## To be done:
Can you quote each of the entries below word for word, from the first through the last?

## Target pointing data:

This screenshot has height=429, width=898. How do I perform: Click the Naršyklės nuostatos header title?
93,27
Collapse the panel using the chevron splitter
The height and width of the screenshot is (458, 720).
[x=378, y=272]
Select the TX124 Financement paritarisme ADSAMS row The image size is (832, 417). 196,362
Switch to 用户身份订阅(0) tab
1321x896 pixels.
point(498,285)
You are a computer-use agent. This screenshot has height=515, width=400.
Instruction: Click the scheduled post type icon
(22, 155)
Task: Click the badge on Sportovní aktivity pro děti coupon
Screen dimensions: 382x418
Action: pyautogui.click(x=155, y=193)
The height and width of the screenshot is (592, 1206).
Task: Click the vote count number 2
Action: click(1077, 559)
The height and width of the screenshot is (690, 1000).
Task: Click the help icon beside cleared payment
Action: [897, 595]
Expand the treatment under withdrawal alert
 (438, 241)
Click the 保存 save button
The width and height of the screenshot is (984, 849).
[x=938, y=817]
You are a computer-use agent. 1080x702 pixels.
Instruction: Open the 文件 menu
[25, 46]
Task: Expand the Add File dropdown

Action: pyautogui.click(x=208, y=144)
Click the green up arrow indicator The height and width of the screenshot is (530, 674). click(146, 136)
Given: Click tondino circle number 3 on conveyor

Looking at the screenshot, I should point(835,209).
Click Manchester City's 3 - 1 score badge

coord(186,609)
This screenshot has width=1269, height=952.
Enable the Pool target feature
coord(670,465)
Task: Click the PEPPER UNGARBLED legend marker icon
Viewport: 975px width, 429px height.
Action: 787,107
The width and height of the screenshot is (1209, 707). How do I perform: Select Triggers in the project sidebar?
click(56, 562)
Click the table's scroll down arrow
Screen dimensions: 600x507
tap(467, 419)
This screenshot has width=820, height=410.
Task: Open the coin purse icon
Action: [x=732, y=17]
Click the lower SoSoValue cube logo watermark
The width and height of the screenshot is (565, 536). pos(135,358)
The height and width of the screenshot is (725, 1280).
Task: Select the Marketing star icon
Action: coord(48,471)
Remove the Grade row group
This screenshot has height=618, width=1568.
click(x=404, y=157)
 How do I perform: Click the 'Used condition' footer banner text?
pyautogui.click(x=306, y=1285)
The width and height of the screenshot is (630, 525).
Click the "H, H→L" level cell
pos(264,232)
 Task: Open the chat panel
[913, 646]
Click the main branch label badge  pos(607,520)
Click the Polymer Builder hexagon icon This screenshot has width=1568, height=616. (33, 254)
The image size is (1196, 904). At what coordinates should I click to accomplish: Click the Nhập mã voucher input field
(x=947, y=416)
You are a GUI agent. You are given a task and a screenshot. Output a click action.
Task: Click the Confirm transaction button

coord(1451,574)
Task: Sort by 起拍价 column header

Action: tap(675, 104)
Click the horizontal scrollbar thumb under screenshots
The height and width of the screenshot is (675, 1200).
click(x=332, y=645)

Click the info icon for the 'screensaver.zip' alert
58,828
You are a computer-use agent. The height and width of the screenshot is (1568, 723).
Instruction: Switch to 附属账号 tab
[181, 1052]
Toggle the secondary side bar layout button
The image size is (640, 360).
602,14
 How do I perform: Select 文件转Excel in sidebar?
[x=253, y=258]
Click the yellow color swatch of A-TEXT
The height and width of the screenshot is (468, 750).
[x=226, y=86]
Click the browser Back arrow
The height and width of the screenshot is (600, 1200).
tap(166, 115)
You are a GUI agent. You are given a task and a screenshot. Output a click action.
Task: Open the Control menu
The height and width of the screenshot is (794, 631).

## Solution for this exercise:
This screenshot has height=429, width=898. How do I perform: Click the Naršyklės nuostatos header title?
93,27
Collapse the panel using the chevron splitter
The height and width of the screenshot is (458, 720).
[x=378, y=272]
Select the TX124 Financement paritarisme ADSAMS row The image size is (832, 417). 196,362
Switch to 用户身份订阅(0) tab
1321x896 pixels.
point(498,285)
You are a computer-use agent. This screenshot has height=515, width=400.
Instruction: Click the scheduled post type icon
(22, 155)
Task: Click the badge on Sportovní aktivity pro děti coupon
Screen dimensions: 382x418
Action: pyautogui.click(x=155, y=193)
The height and width of the screenshot is (592, 1206).
Task: Click the vote count number 2
Action: click(1077, 559)
The height and width of the screenshot is (690, 1000).
Task: Click the help icon beside cleared payment
Action: [897, 595]
Expand the treatment under withdrawal alert
 (438, 241)
Click the 保存 save button
The width and height of the screenshot is (984, 849).
[x=938, y=817]
You are a computer-use agent. 1080x702 pixels.
Instruction: Open the 文件 menu
[25, 46]
Task: Expand the Add File dropdown

Action: pyautogui.click(x=208, y=144)
Click the green up arrow indicator The height and width of the screenshot is (530, 674). click(146, 136)
Given: Click tondino circle number 3 on conveyor

Looking at the screenshot, I should point(835,209).
Click Manchester City's 3 - 1 score badge

coord(186,609)
This screenshot has width=1269, height=952.
Enable the Pool target feature
coord(670,465)
Task: Click the PEPPER UNGARBLED legend marker icon
Viewport: 975px width, 429px height.
Action: 787,107
The width and height of the screenshot is (1209, 707). How do I perform: Select Triggers in the project sidebar?
click(56, 562)
Click the table's scroll down arrow
Screen dimensions: 600x507
tap(467, 419)
This screenshot has width=820, height=410.
Task: Open the coin purse icon
Action: [x=732, y=17]
Click the lower SoSoValue cube logo watermark
The width and height of the screenshot is (565, 536). pos(135,358)
The height and width of the screenshot is (725, 1280).
Task: Select the Marketing star icon
Action: coord(48,471)
Remove the Grade row group
This screenshot has height=618, width=1568.
click(x=404, y=157)
 How do I perform: Click the 'Used condition' footer banner text?
pyautogui.click(x=306, y=1285)
The width and height of the screenshot is (630, 525).
Click the "H, H→L" level cell
pos(264,232)
 Task: Open the chat panel
[913, 646]
Click the main branch label badge  pos(607,520)
Click the Polymer Builder hexagon icon This screenshot has width=1568, height=616. (33, 254)
The image size is (1196, 904). At what coordinates should I click to accomplish: Click the Nhập mã voucher input field
(x=947, y=416)
You are a GUI agent. You are given a task and a screenshot. Output a click action.
Task: Click the Confirm transaction button

coord(1451,574)
Task: Sort by 起拍价 column header

Action: tap(675, 104)
Click the horizontal scrollbar thumb under screenshots
The height and width of the screenshot is (675, 1200).
click(x=332, y=645)

Click the info icon for the 'screensaver.zip' alert
58,828
You are a computer-use agent. The height and width of the screenshot is (1568, 723).
Instruction: Switch to 附属账号 tab
[181, 1052]
Toggle the secondary side bar layout button
The image size is (640, 360).
602,14
 How do I perform: Select 文件转Excel in sidebar?
[x=253, y=258]
Click the yellow color swatch of A-TEXT
The height and width of the screenshot is (468, 750).
[x=226, y=86]
Click the browser Back arrow
The height and width of the screenshot is (600, 1200).
tap(166, 115)
You are a GUI agent. You are given a task and a screenshot. Output a click action.
Task: Open the Control menu
The height and width of the screenshot is (794, 631).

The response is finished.